=== Section Start ===

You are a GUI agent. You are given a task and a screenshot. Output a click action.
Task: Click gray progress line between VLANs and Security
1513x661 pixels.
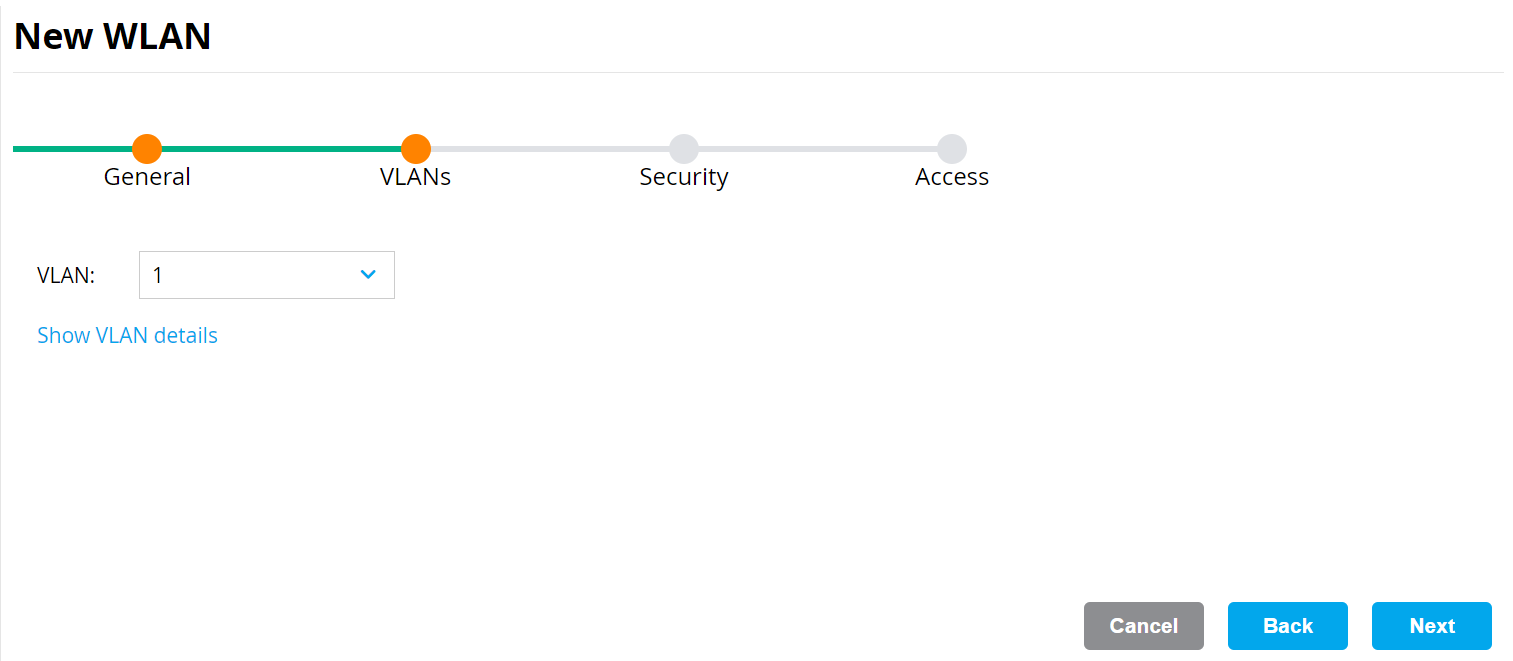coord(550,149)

=== Section End ===
=== Section Start ===

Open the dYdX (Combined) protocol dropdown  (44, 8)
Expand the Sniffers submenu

=== Section End ===
=== Section Start ===

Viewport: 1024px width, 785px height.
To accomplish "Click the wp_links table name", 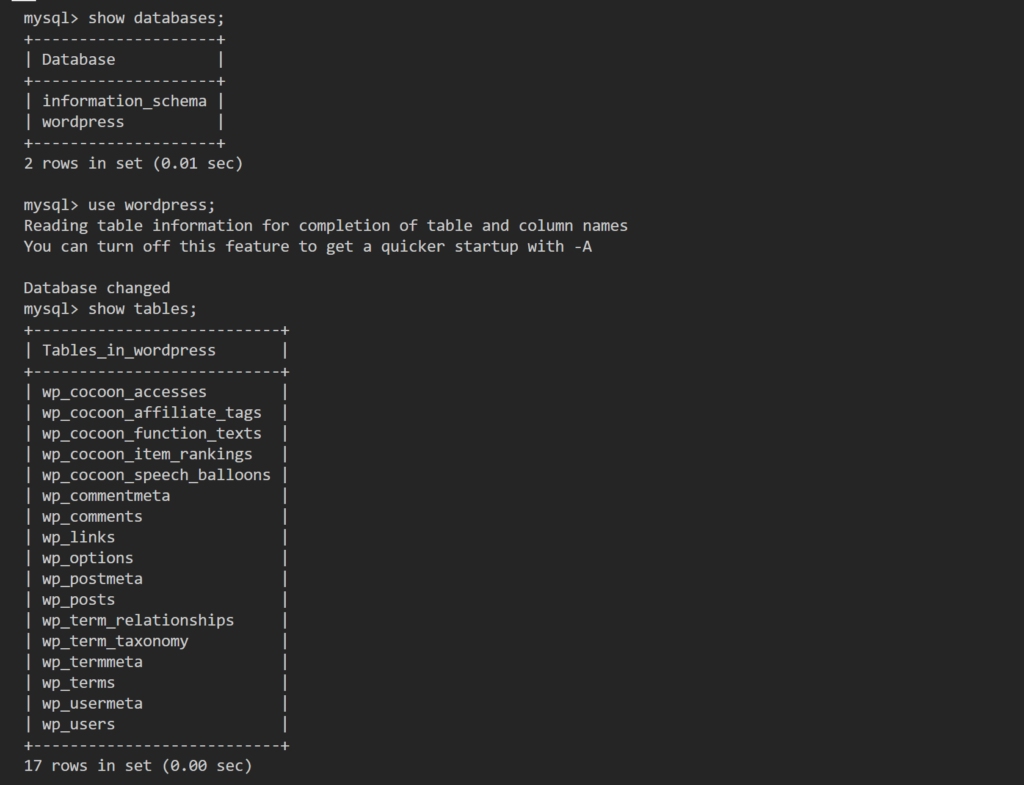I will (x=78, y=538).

=== Section End ===

▶ Task goal:
Would you copy out exactly the lines above that start at the one containing "Open the dYdX" and end at the one containing "Expand the Sniffers submenu", inclusive?

▶ Output:
Open the dYdX (Combined) protocol dropdown  (44, 8)
Expand the Sniffers submenu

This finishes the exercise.